In accordance to the Lepcha mythology, there is a Lepcha-village in the Sikkim Himalayas called ‘Nye Mâyel Kyong’. The Lepcha meaning of Nye Mâyel Kyong is as follows: Nye - holy; Mâ - hidden; yel - eternal, immortal and Kyong - village; meaning a hidden village that is holy and eternal, a paradise on Earth.

There lived seven Lepcha couples in this village. They lived in seven traditional Lepcha houses (Kâden Mo Lee). They wore the traditional Lepcha dresses made of nettle plant threads and hats made of bamboo and cane splits. They were immortal. In the morning they became children, at midday they became youths and in the evening old men and women. It is said that once the road to this holy, hidden village was open but is now closed forever. In Nye Mâyel Kyong, crops grew many times bigger than elsewhere and it is from that place that all the seeds of present crops originated. The migratory birds called ‘Mâyel-Fo’ (cuckoo) are sent out by these seven immortal couples to indicate the seasons and the actual time for commencing various agricultural works.

The village is so mysteriously hidden and barred that no one can go there. If by accident, any one reaches there, as soon as he/she leaves the village, the path and the village disappears and to try to reach the village for a second time is futile. About this a Lepcha story runs that once a Lepcha hunter went tracking a wild boar. He tracked on and on and felt that he was always getting closer to the boar. Days and nights passed but he could not reach or catch it. In the night he sheltered in the caves and again in the morning followed the boar.
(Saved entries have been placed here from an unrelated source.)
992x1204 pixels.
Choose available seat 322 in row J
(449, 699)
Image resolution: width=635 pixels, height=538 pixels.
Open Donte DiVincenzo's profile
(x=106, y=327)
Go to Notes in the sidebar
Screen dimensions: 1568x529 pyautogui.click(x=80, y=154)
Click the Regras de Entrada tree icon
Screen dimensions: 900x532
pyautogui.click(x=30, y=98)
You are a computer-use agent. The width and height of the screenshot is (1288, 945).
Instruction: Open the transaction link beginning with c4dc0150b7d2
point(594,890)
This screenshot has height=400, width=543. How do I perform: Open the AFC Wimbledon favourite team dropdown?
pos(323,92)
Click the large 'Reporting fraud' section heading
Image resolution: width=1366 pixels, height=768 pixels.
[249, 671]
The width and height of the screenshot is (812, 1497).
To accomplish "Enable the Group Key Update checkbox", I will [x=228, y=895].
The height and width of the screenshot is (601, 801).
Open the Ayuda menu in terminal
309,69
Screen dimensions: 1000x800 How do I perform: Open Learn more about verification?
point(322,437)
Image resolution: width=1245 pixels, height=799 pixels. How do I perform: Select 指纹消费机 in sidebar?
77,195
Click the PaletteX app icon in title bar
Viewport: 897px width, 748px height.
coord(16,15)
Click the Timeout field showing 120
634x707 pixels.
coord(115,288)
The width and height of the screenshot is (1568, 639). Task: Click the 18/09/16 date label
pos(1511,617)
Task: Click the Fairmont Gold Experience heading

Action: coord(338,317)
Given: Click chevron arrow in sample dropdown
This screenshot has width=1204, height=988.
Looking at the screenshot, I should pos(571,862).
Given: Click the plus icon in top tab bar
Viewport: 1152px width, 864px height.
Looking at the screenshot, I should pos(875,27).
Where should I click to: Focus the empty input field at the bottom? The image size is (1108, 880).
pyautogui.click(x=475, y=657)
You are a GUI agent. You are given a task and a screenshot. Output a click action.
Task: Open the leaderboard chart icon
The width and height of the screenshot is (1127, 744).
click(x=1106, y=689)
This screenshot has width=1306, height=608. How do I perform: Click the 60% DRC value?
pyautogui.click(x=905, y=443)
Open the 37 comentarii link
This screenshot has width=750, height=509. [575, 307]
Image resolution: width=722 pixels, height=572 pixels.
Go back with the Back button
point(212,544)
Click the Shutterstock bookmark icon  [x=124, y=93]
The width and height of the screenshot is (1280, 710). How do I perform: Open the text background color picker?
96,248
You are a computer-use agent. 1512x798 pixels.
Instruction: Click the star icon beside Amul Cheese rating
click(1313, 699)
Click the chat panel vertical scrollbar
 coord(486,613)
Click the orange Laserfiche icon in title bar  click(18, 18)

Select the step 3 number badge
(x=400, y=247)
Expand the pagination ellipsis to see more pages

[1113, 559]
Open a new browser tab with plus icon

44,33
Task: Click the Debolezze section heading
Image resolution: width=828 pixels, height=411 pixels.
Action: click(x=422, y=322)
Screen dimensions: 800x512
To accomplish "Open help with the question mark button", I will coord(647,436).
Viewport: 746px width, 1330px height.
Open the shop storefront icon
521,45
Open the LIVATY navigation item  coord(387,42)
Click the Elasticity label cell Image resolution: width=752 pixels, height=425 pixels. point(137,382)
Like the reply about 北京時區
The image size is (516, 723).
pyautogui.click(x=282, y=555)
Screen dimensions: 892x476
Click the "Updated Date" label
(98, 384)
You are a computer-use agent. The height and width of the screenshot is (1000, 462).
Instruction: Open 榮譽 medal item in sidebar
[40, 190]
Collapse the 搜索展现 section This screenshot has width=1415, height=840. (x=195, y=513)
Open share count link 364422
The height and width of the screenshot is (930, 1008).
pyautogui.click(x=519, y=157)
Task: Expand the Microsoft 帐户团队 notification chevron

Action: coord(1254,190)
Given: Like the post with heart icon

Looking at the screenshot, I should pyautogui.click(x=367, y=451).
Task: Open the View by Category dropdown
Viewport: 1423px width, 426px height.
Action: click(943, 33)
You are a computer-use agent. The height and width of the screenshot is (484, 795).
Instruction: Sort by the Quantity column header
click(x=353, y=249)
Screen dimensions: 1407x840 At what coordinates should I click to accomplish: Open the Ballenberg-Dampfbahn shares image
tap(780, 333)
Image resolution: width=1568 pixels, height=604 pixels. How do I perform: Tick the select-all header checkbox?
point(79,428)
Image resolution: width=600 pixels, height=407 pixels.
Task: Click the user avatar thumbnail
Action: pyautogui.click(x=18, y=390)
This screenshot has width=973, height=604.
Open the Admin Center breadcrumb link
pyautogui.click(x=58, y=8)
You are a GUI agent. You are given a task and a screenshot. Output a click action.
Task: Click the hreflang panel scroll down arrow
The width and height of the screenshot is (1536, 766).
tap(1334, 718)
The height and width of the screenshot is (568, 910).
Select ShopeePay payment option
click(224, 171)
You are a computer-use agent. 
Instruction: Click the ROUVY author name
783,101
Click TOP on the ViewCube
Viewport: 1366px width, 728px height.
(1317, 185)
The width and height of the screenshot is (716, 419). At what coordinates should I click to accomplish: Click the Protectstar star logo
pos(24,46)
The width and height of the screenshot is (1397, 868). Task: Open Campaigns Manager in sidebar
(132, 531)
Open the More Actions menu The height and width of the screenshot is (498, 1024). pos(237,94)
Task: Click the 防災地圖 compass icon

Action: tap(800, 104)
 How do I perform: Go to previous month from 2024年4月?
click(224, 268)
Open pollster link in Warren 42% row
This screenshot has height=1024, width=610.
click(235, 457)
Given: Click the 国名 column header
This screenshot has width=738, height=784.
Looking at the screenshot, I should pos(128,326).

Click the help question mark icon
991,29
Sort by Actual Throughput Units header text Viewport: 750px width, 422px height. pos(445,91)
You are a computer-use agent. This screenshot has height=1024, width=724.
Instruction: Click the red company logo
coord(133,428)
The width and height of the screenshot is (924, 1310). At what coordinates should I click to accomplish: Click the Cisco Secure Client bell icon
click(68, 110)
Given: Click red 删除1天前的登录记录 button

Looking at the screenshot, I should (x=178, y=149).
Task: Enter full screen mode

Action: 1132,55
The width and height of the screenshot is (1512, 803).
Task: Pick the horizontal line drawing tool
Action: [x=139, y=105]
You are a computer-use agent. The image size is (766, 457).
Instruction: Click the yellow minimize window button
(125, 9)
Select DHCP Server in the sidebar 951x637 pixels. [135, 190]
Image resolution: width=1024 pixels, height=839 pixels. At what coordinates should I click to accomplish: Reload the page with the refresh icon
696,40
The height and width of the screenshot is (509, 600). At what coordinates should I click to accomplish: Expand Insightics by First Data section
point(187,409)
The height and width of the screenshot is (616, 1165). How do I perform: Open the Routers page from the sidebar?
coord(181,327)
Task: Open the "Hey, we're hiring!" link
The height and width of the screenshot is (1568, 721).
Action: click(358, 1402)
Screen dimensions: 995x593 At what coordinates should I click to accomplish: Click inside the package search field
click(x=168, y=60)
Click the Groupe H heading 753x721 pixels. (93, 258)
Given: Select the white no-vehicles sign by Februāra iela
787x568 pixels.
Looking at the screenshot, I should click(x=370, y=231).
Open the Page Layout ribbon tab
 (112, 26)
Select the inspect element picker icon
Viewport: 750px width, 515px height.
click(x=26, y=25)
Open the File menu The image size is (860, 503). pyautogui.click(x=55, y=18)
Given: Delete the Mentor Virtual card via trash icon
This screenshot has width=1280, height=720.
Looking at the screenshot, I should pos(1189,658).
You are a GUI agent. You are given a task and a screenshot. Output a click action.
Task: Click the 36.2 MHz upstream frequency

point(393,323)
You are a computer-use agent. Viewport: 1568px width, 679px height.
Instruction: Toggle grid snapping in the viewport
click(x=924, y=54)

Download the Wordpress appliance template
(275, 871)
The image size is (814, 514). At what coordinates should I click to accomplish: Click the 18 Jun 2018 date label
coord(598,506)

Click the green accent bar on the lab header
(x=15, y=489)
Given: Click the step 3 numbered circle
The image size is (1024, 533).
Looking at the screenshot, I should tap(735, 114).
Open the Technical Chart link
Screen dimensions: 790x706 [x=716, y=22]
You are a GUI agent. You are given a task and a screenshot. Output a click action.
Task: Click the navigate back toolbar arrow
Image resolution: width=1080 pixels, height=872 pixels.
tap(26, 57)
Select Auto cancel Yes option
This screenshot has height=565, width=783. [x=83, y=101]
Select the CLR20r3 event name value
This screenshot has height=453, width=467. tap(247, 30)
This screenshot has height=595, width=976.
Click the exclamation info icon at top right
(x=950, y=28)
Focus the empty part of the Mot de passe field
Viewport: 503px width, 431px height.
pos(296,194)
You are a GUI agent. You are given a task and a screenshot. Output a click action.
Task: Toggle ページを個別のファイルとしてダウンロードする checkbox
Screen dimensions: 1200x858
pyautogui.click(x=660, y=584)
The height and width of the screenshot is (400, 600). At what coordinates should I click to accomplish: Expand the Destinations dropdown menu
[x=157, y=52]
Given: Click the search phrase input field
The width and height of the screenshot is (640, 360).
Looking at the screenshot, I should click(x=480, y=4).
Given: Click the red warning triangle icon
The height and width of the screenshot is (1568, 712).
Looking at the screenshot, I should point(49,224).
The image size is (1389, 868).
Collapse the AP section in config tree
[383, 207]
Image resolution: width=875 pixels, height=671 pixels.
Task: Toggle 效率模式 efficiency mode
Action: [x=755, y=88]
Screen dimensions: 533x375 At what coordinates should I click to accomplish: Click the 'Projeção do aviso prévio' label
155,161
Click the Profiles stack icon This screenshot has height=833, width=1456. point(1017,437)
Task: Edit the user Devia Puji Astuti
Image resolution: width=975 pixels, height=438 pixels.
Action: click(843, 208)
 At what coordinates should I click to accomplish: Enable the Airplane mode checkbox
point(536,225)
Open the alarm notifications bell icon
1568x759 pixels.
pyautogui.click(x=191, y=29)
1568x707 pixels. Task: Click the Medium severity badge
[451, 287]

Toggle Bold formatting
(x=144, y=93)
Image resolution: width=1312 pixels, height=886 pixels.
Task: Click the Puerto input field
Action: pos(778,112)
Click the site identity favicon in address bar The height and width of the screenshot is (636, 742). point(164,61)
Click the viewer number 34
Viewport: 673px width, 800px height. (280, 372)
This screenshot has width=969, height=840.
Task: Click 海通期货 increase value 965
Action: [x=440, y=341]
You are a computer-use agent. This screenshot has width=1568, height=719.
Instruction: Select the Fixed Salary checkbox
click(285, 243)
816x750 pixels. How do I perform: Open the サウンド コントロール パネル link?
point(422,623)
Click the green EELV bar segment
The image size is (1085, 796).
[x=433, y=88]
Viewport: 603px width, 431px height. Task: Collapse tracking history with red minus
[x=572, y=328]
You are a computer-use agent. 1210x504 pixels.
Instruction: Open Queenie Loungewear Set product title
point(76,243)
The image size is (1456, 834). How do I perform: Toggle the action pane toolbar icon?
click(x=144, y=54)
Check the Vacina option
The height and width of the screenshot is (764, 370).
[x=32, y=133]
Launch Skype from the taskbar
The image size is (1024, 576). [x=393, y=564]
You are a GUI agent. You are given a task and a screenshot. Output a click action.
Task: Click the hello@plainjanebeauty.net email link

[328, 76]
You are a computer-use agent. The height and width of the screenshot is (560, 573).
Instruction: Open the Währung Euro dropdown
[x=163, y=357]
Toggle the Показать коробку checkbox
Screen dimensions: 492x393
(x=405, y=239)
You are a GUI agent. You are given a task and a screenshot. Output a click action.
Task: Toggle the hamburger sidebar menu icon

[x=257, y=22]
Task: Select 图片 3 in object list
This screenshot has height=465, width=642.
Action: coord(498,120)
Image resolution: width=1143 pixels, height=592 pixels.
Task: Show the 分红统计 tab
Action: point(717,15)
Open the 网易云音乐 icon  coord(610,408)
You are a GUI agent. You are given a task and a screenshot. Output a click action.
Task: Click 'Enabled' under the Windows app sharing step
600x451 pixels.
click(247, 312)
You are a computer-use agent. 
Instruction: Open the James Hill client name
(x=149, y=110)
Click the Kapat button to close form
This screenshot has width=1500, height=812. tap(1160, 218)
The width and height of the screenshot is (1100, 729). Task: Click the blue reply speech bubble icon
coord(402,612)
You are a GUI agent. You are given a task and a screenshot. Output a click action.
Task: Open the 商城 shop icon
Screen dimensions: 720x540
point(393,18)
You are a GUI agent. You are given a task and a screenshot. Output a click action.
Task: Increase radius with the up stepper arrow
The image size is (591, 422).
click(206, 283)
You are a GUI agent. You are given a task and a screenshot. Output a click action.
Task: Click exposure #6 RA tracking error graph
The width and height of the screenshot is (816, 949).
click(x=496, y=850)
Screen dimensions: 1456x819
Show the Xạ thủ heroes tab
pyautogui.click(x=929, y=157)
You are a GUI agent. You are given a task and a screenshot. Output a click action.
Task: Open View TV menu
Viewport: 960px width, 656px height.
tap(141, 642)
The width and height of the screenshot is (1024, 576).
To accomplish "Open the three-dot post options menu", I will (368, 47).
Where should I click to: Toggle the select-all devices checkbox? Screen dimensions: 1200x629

He lost his way so badly that he could not go back, so he thought it would be better to follow the boar. After several days he came to a village where the boar had come and disappeared underneath a house. He marvelled that he had been running behind a tamed pig all this time. He put the arrow back in its quiver and went inside the house to ask shelter for the night as the sun was setting by that time. He found an old couple inside the house and they enquired of him how he had managed to find their house. He told them about the boar and his tracking etc. The old man said to him, “You have done well because it was our tamed pig and sometime it goes astray. You can stay for the night.” They prepared food and Chi for him and a straw bed.
Next morning when he woke, the Lepcha hunter could not find the old couple; when he entered the next room in search of them, to his surprise, he saw and found two small babies lying down on the bed, kicking their two feet and smiling at him. At midday, they turned into beautiful young couple and prepared food, Chi and fed him well. The young couple took the hunter around their village and introduced him to the remaining immortal couples. Nye Mâyel Kyong, he found, was incredibly beautiful and emancipated from hunger, desire, greed or sin. It was a land of eternal beauty, peace and prosperity, a heaven on earth. They also gave him different types of grains, fruits, and vegetables seeds to take home and distribute among the Lepchas.
The couple showed him a staircase to go down and told him that he would find his way at the bottom of the staircase. The Lepcha hunter went down to the ground and turned back to see the staircase and the house that he had came from just a moment ago, but to his surprise, the staircase had disappeared from sight and he could not make out the house where he had stayed. He found himself in the middle of a jungle close to where he had first started the tracking of the boar.
Thus the Lepcha hunter came back to his own house and narrated this story to the Lepchas. It is believed that the hunter was no other than Thikoong Men Salaong, a famous Boongthing, wizard, and above all the great Lepcha literateur.

The Lepchas observe ‘Sakyoo Rum Fât’ each year after harvesting. It is a thanks giving ceremony and prayers and offerings to those seven immortal Lepcha couples of ‘Nye Mâyel Kyong’ who gave them cereals, fruits, vegetables seed to plant in Mayel Lyang. It is also predicted that these seven immortal Lepcha couples of Nye Mayel Kyong will come to the Lepchas’ rescue and save them from a major natural or man made catastrophic disaster in this part of the world in the future.